Controlling DontEnum (was: ES4 draft: Object)

Brendan Eich brendan at
Tue Mar 11 22:01:13 PDT 2008

On Mar 11, 2008, at 8:32 PM, Kris Zyp wrote:

> I like it too. Any chance that by setting the attribute at the same  
> time of
> setting the property value, we could resurrect the possibility of  
> setting
> other attributes as well (with a single method):
> Object.prototype.__setPropertyWithAttributes__(name, value, dontEnum:
> boolean, readOnly: boolean, dontDelete: boolean);

Only if you cannot change an existing properties attribute, or delete  
an existing property and create a new one with the same name. Those  
cases would have to fail. A false return is not a fail-stop  
condition, so an exception might be better.

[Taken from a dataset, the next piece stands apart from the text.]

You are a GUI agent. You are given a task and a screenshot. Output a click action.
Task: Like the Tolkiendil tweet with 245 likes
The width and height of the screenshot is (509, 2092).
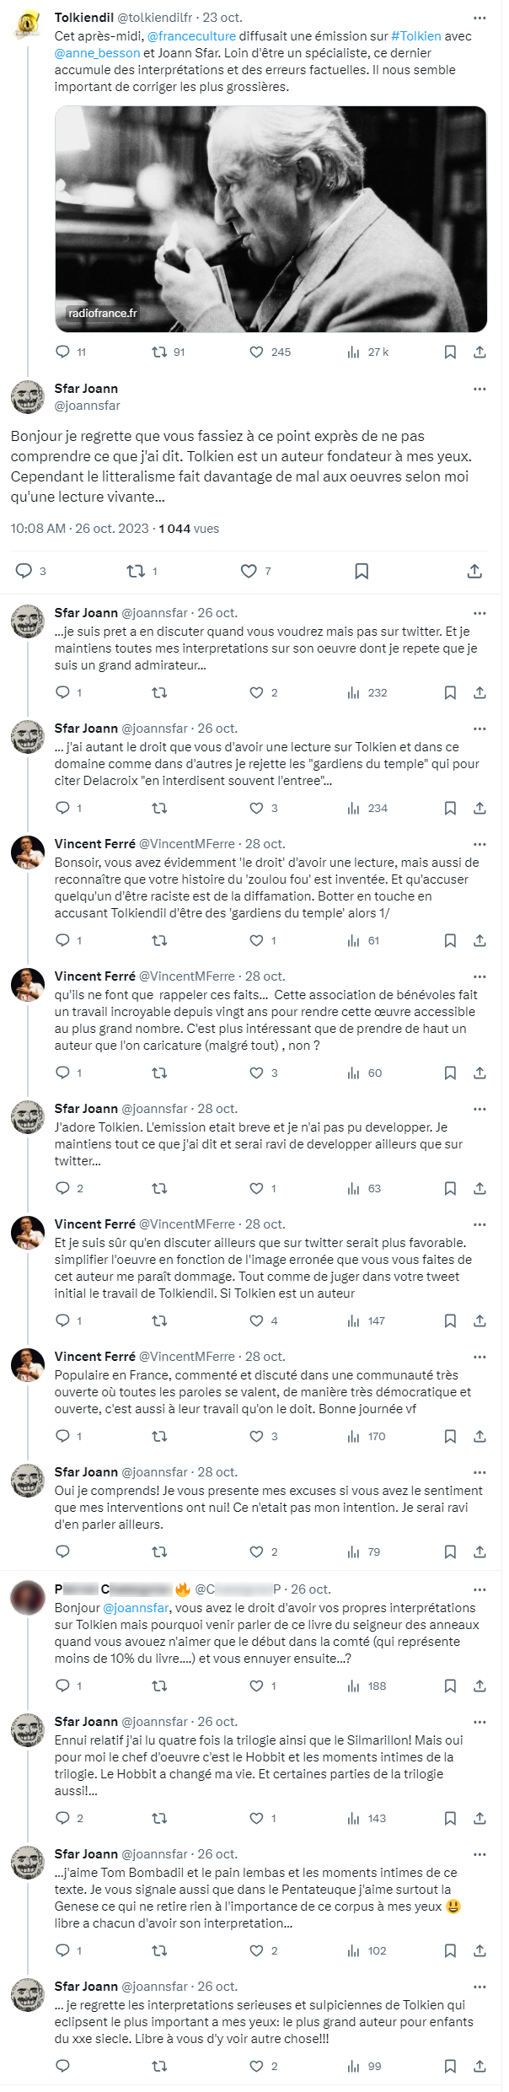point(257,352)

Mark probably has  
thoughts on this -- he referred to "defensive consistency" as defined  
in his thesis when we discussed the silence-is-deadly ES1-era  
handling of assignment to read-only properties, and the almost  
useless boolean result of the delete operator.

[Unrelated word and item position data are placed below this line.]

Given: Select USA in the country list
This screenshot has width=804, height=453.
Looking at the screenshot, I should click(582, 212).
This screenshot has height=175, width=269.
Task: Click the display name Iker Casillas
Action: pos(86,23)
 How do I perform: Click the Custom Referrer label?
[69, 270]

> I wonder if readonly and dontdelete are other attributes where  
> there might
> be benefits derived from trusted code (regular ES3/4) being able to  
> control,
> and untrusted code (ses, caja) not being able to control. I can't  
> think of
> what those benefits might be, maybe another question for Mark or  
> Doug to
> think on.

You can't implement JS in JS without something like this. Narcissus  
has almost exactly what you describe here, only SpiderMonkey js  
shells built with NARCISSUS=1:

But this, as its name suggests, is unsafe: it will redefine a  
property, clobbering any existing attributes and value. And yeah, the  
lack of named parameters hurts call-site readability.